Civil rights campaigners have launched a legal challenge against the police and Home Secretary David Blunkett over the alleged misuse of anti-terror laws.
Anti-arms protesters experienced tight security
Pressure group Liberty is backing a protester and a freelance journalist who were stopped and searched during demonstrations against Europe's largest arms fair in London's Docklands last month.
Journalist Pennie Quinton and student Kevin Gillan have gone to the High Court to seek a judicial review of the way they were treated on 9 September.
Owen Davies QC, appearing for the two, said it was likely the police were regularly being authorised to stop and search people under the Terrorism Act 2000 without the public being told.
But the Metropolitan Police's counsel argued there were safeguards in place to ensure stop and search powers were not used "willy nilly".
And the home secretary's lawyer said that stop and search had been used lawfully.
Ms Quinton, 32, from south-east London, was so upset at her treatment that she stopped filming the protests.
Demonstrator Mr Gillan, 26, from Sheffield, was stopped and searched by police before protest leaflets were taken away from him.
Mr Davies said: "This is the first time this court has been asked to consider the potentially very widespread and
draconian effects of one of the measures introduced by Parliament under the 2000
He told two judges the Metropolitan Police had searched more than 50 vehicles in one month alone this summer.
And during the arms fair 29 people were searched, although Liberty say they have been approached by more than 50 people.
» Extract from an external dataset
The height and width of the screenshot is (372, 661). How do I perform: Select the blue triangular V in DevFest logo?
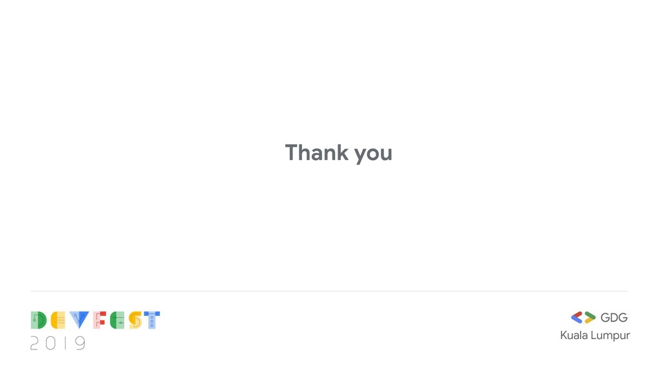click(x=79, y=320)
Mr Davies said Scotland Yard Commissioner Sir John Stevens is misusing anti-terror powers along with Mr Blunkett.
He said these figures represented "a random and indiscriminate interference with people's civil liberties".
He argued police officers were often confused about the use of anti-terror laws.
And Mr Davies said that during the arms fair at London's Docklands in September the police were allowed to stop people on the grounds of "the continuing high threat from terrorism faced by the UK at this time, and London in particular".
He said this was due to two 28-day authorisations.
John McGuinness QC, appearing for Sir John Stevens, said there was no evidence these stop and search powers were being misused.
He said they were necessary "to deal with the ultimate threat to every single one of us" posed by terrorism and there was a delicate balancing act to maintain.
Officers were encouraged to avoid knee-jerk reactions.
The powers would never be used against "the little old lady going to buy her
bag of boiled sweets at the newsagents".
He continued: "The greater good of everybody in these particular circumstances overcomes the individual right of any one person who does have the inconvenience of being stopped and searched."
Philip Sales, for the home secretary, also argued the powers had been used lawfully.
The decision had been taken to use stop and search powers following expert assessments of the threat posed
by terrorist activity, and the risk that that threat would become a reality in
Outside court, a Metropolitan Police spokesman said section 44 powers had been authorised by an assistant commissioner for the Metropolitan Police area "on a repeated basis" since 19 February 2001 with each case confirmed by the Home Office.
The hearing was adjourned until Friday.